Last but not least, we offered GenDPR , which offers an approach to support aforementioned properties in a fully distributed environment where federation members do not need to exchange actual genome data for collaborative studies anymore.
Why is this topic crucial to be addressing now?
Protecting individuals’ private data is key to developing a better world. Especially when most people are not fully aware of the impact that if their genome information is leaked, it could compromise their life. For example, some insurance companies might decide not to cover a particular person if their predisposition to a rare disease is discovered. In addition, genome data cannot be revoked like credit cards and credentials, meaning that once genomic privacy is compromised, it’s out there forever. Therefore, paving the way for the future of GWAS by enabling practical properties of the 21st century (e.g., allowing dynamic updates of GWAS statistics and enabling individuals to withdraw consent at any time) is a substantial contribution.
How do you think your research results could be applied in the real-world?
In my research, I focused on offering practical and usable mechanisms so that their adoption by industry or other researchers can be facilitated. The results of my research shows that the technologies used (distributed Trusted Execution Environments (TEEs) and statistical inference methods) can enable dynamic and interdependent privacy-preserving GWAS in a practical and scalable manner.

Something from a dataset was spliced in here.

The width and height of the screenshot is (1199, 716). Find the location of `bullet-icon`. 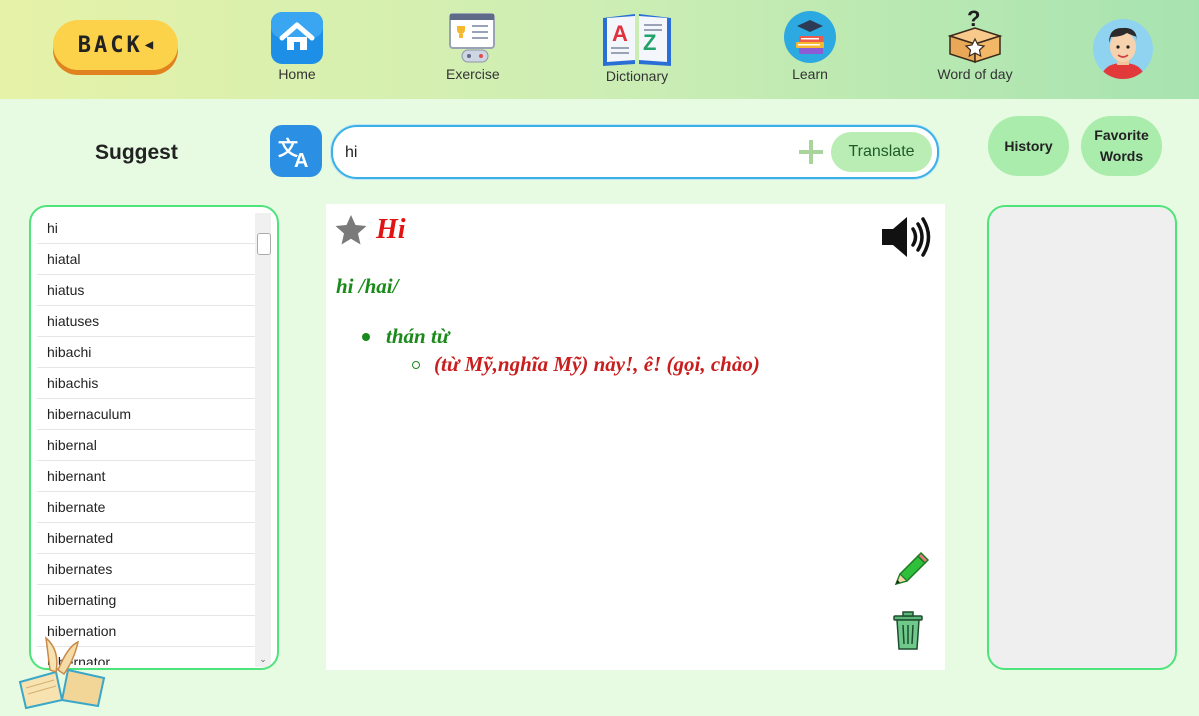

bullet-icon is located at coordinates (366, 336).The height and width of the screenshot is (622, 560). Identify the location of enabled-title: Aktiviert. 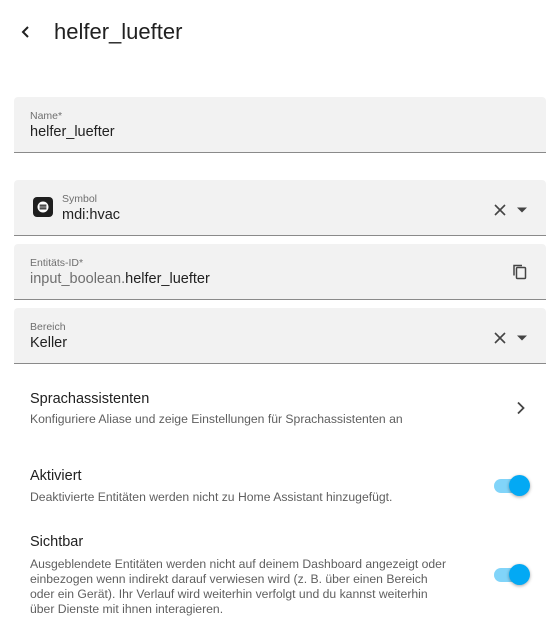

Why did you choose this subject?
During my Bachelor and Master studies, I developed an expertise in network security and machine learning algorithms. I managed to publish several papers on mitigating denial-of-service attacks and hardening of software-defined networking (SDN) architectures in peer-reviewed venues.
In my Ph.D., on the other hand, apart from addressing some security issues to enable secure federated processing of genomic data, my research dealt with data privacy protection aspects, which was new to me at the time. Merging two computer science fields (security and privacy) that I am fond of was a perfect match. Additionally, I believe that genomics-related privacy issues are still at an early stage (society is not fully aware of these problems yet) and will have a significant impact in the future.

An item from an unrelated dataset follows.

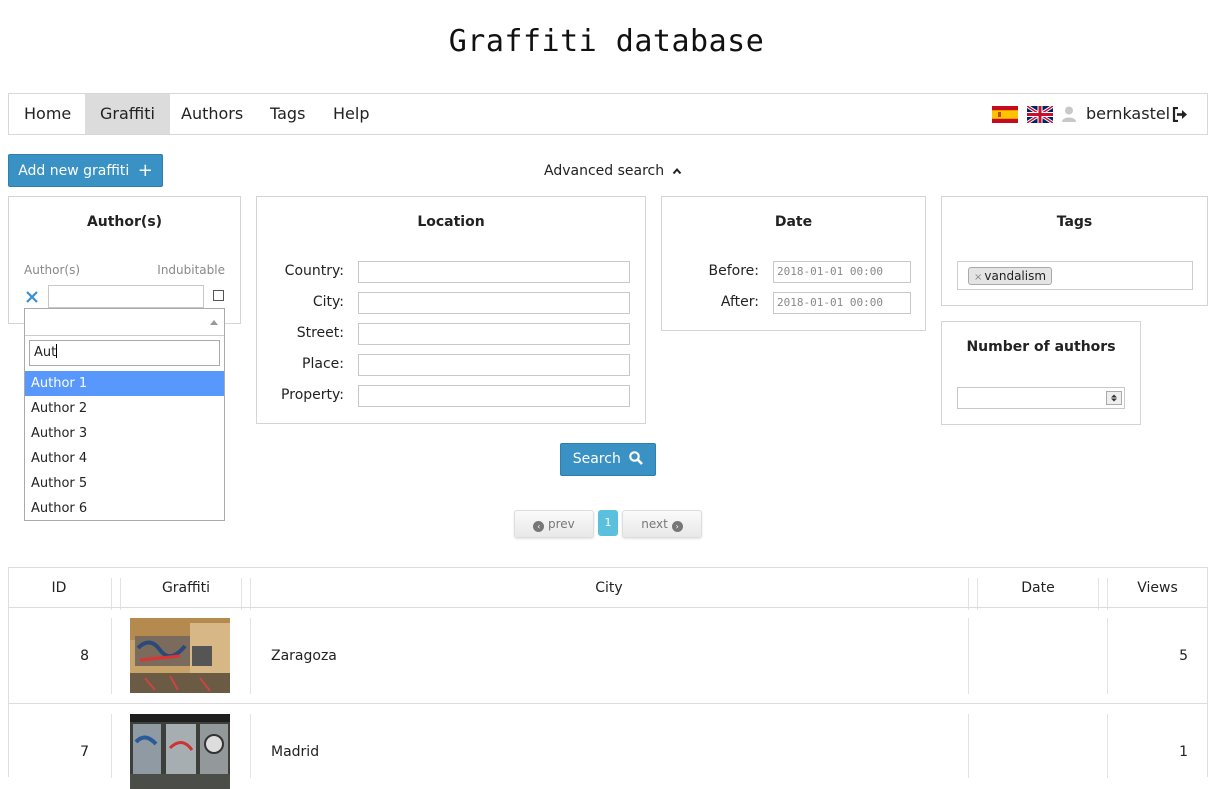  Describe the element at coordinates (1128, 114) in the screenshot. I see `username: bernkastel` at that location.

What do you think comes next for this research subject?
I strongly believe that the next steps are to create new privacy-preserving releasing mechanisms that can accomplish better release utility, while protecting releases.
Nowadays, existing approaches either limit the size of the data that can be used to generate a private release or utilise perturbation mechanisms (e.g., using differential privacy) to create differentially private releases that protect participants’ information. However, for more precise results and therefore better findings, we need to rely on the largest data possible and ideally without any accuracy loss. Therefore, in my opinion, designing hybrid mechanisms that can leverage the best of both approaches is the way to go in the future.
Now that your Ph.D. is complete what does your future hold?
I am leaving academia for the time being to join the industry sector as of next month as a cybersecurity consultant in a Luxembourg-based company. However, I will undoubtedly keep conducting research and writing research papers during my spare time as a pretence to continue doing science, which is a task I love and find motivating.
 Pascoal, T., Decouchant, J., Boutet A., Verissimo, P. “DyPS: Dynamic, Private and Secure GWAS”. Published in PoPETs 2021.
 Pascoal, T., Decouchant, J., Boutet A., Voelp, M. “I-GWAS: Privacy-Preserving Interdependent Genome-Wide Association Studies”. Accepted (to appear) in PoPETs 2023.
 Pascoal, T., Decouchant, J., Voelp, M. “Distributed and Secure Assessment of Privacy-Preserving Releases of GWAS”. Accepted (to appear) in Middleware 2022.